Cyclones : le plus grand danger n'est pas celui qu'on croit

Par FIGARO nautisme
Lundi 25 mars 2019 à 6h30

L’activité cyclonique est intense en ce moment. Après le passage dévastateur du cyclone Idai au Mozambique, deux autres cyclones ont frappé l’Australie ce week-end. Mais avec ce type de phénomènes météo, le danger n’est pas celui qu’on croit : les cyclones sont en effet bien plus qu’une simple grosse tempête.

L’activité cyclonique est intense en ce moment. Après le passage dévastateur du cyclone Idai au Mozambique, deux autres cyclones ont frappé l’Australie ce week-end.

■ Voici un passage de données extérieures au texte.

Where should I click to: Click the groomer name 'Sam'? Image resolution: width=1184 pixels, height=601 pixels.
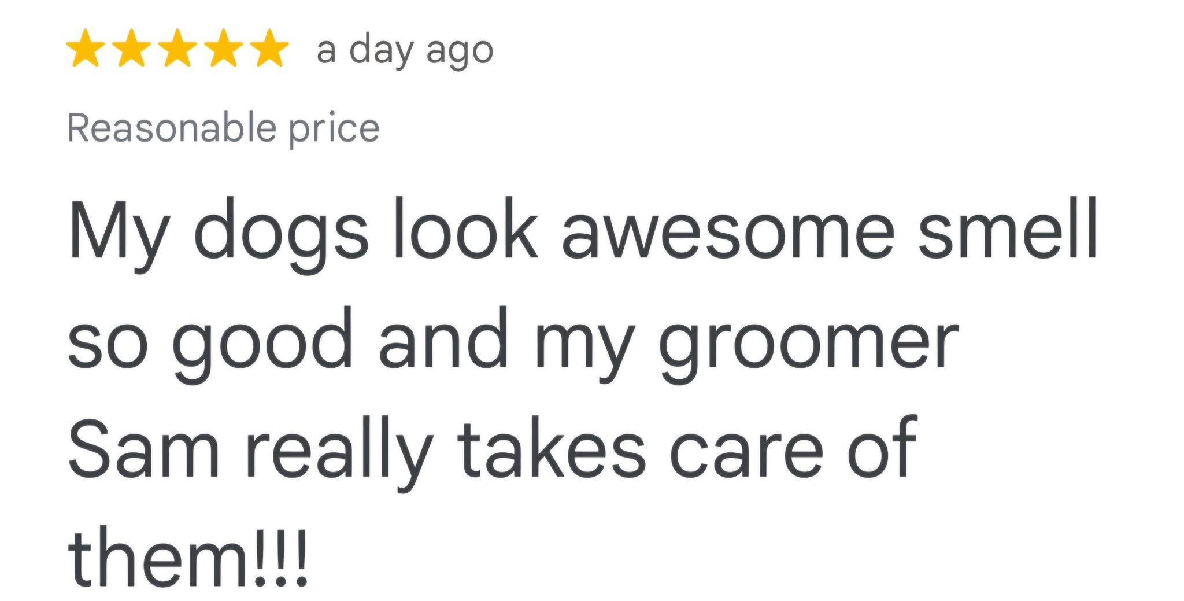tap(144, 450)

Mais avec ce type de phénomènes météo, le danger n’est pas celui qu’on croit : les cyclones sont en effet bien plus qu’une simple grosse tempête.

Le cyclone Idai est la pire catastrophe jamais connue par le Mozambique : plus de 500 mm de pluies se sont abattus sur la région de Beira (détruite à 90%), les vents ont soufflé jusqu’à 190 km/h sur le littoral et des vagues de 12 mètres ont été relevées.

Contrairement aux tempêtes tempérées (celles de chez nous) qui ont des vents forts sous presque toute la dépression, les cyclones ont des vents forts près de l’œil, et dès qu’on s’en éloigne, ils sont très rapidement moins puissants. Voilà pourquoi les vents, même s’ils sont à prendre en compte, ne sont pas le plus grand danger des cyclones (hormis sur les plages). Qu’ils soient ouragans (nom des cyclones en Atlantique nord) ou typhon (nom des cyclones dans l’océan indien), le danger est le même. Les tempêtes tropicales (stade précédant celui de cyclone) et cyclones de catégorie 1 génèrent même des vents loin d’être impressionnants : 90 à 120 km/h.

Le plus grand danger des cyclones, c’est l’eau

L’eau est l’élément responsable des plus grandes catastrophes sur terre causées par des cyclones, et cela de deux manières. La pluie est le phénomène le plus dévastateur à craindre : même sous une simple tempête tropicale, surtout si elle se déplace lentement, les cumuls de pluie sont parfois conséquents et susceptibles de générer des inondations et parfois des glissements de terrain. Sous un véritable cyclone, les cumuls peuvent atteindre 500 à 1000 mm, des cumuls gigantesques sous le cyclone lui-même, mais aussi en marge : avant l’arrivée du cyclone, et autour de lui. Des orages forts se développent en effet autour des cyclones, ce qui fait que les îles et pays qui s’apprêtent à être touchés par des cyclones sont déjà concernés par des orages avant, et restent concernés par des orages après son passage. Ces orages génèrent déjà d’importantes quantités d’eau, en plus de l’eau qui tombera (ou est déjà tombée) sous l’impact du cyclone. L’eau est également dangereuse d’une autre manière : la houle est forte à l’approche du cyclone et la surcote fréquente. Les vagues déferlent sur les plages et parfois dans les terres. Rappelez-vous des images de l’ouragan Sandy en 2011 qui avait noyé les métros de New York, et encore plus, des dramatiques inondations causées par l’ouragan Katrina en Louisiane (Nouvelle-Orléans) en 2005.